Two lines mark the range in the entries below: the one holding "You are a computer-use" and the one holding "Instruction: Click the Bogor location label". Set down those two and all lines between them, exactly.
--- SOURCE RECORDS Enclosed Below ---
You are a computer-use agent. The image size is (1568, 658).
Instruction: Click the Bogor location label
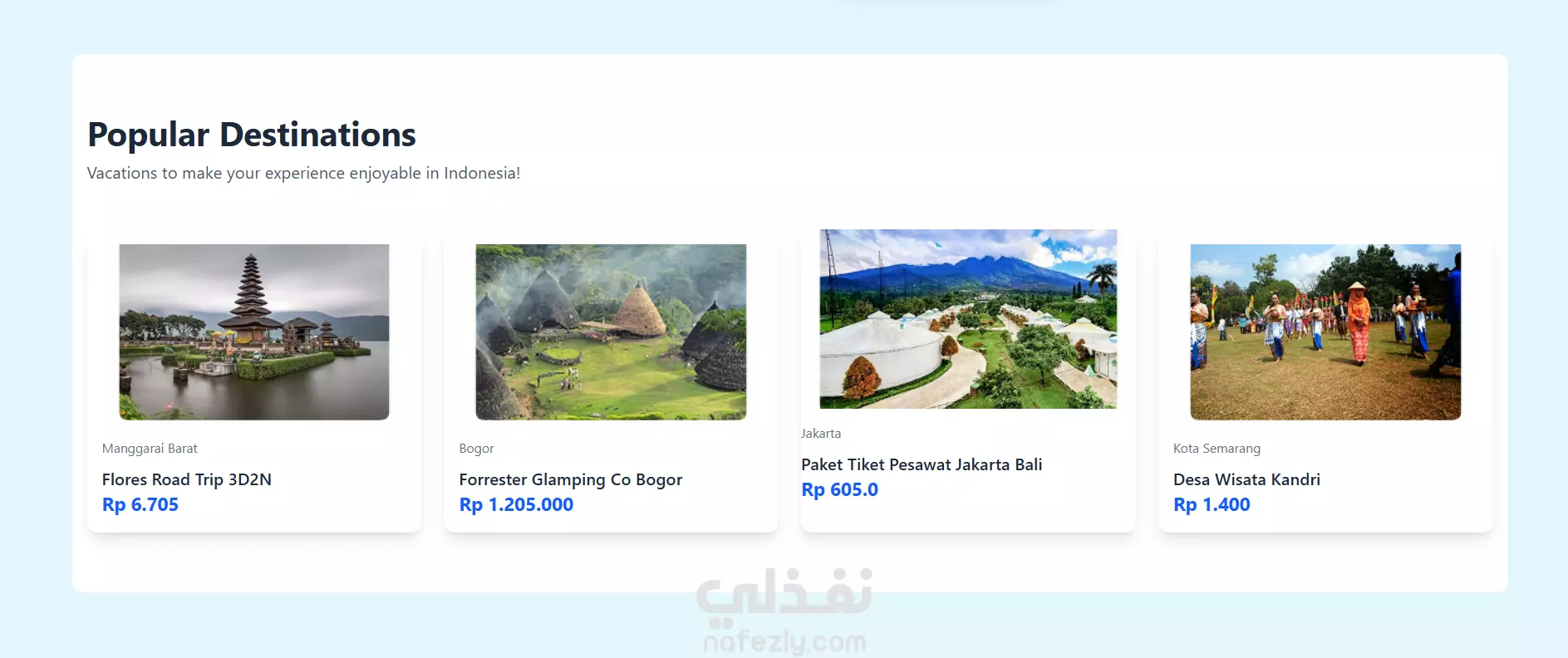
--- End of Enclosed SOURCE RECORDS ---
--- SOURCE RECORDS Enclosed Below ---
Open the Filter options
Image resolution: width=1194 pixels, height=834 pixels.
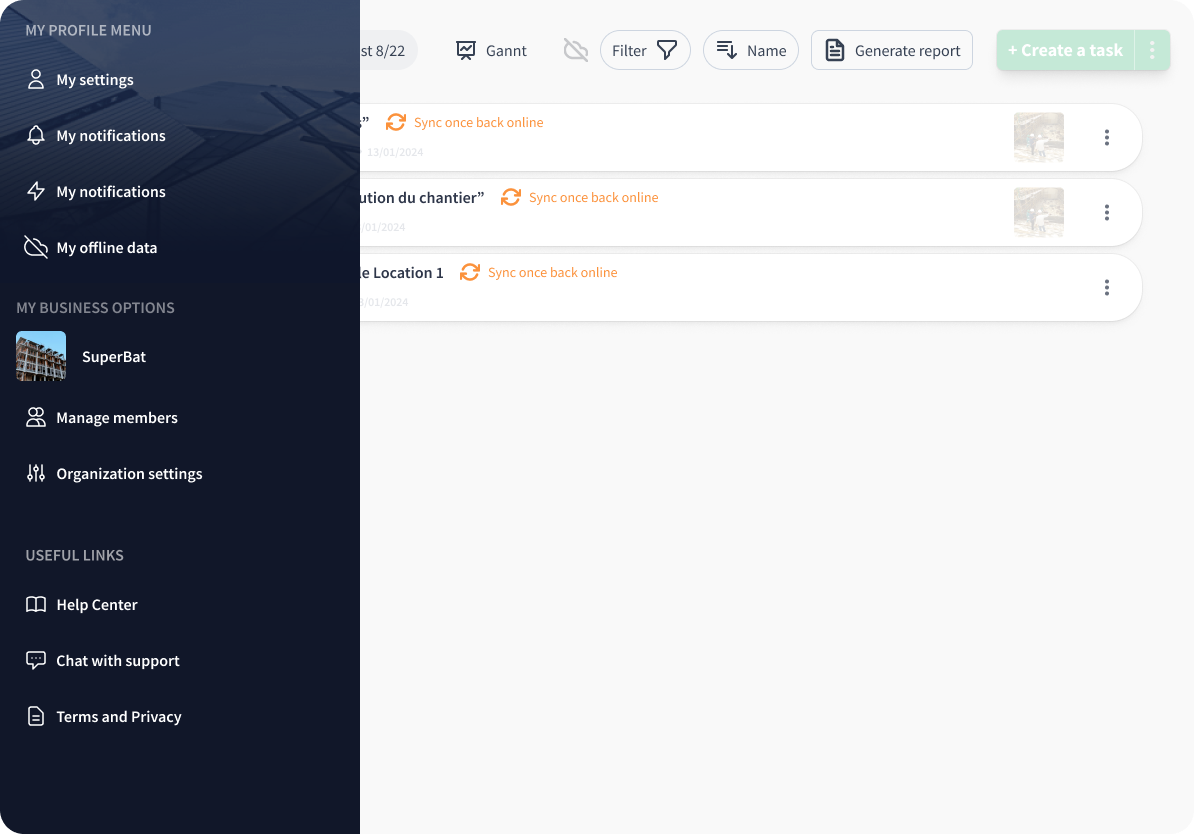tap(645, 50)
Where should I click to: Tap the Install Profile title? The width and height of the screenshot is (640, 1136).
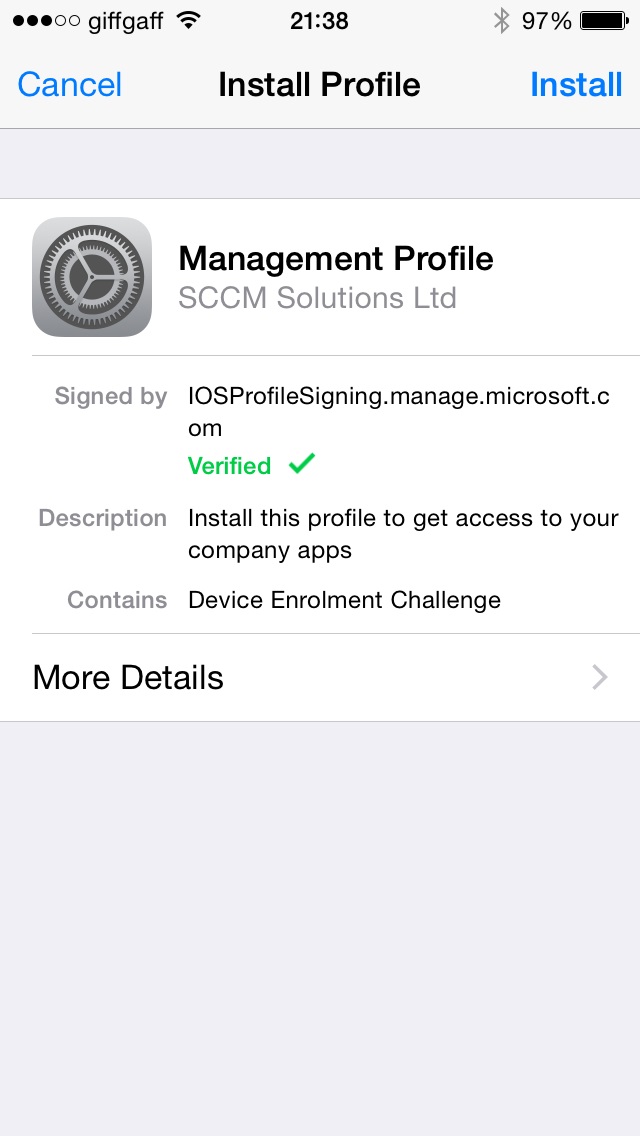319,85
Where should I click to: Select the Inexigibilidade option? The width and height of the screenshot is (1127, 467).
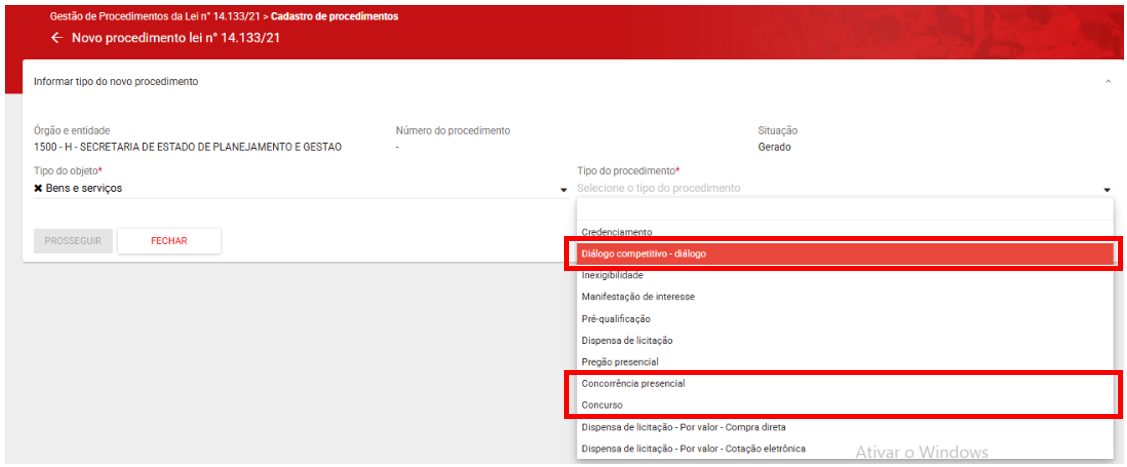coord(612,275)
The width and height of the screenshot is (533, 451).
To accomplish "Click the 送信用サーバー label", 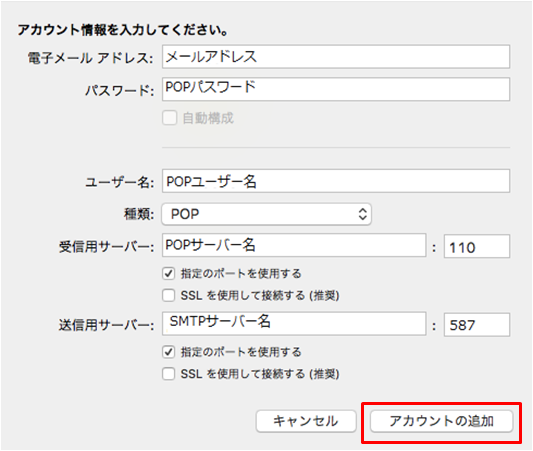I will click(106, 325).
--- End of Enclosed SOURCE RECORDS ---
## YOUR SOLUTION
You are a computer-use agent. The image size is (1568, 658).
Instruction: Click the Bogor location label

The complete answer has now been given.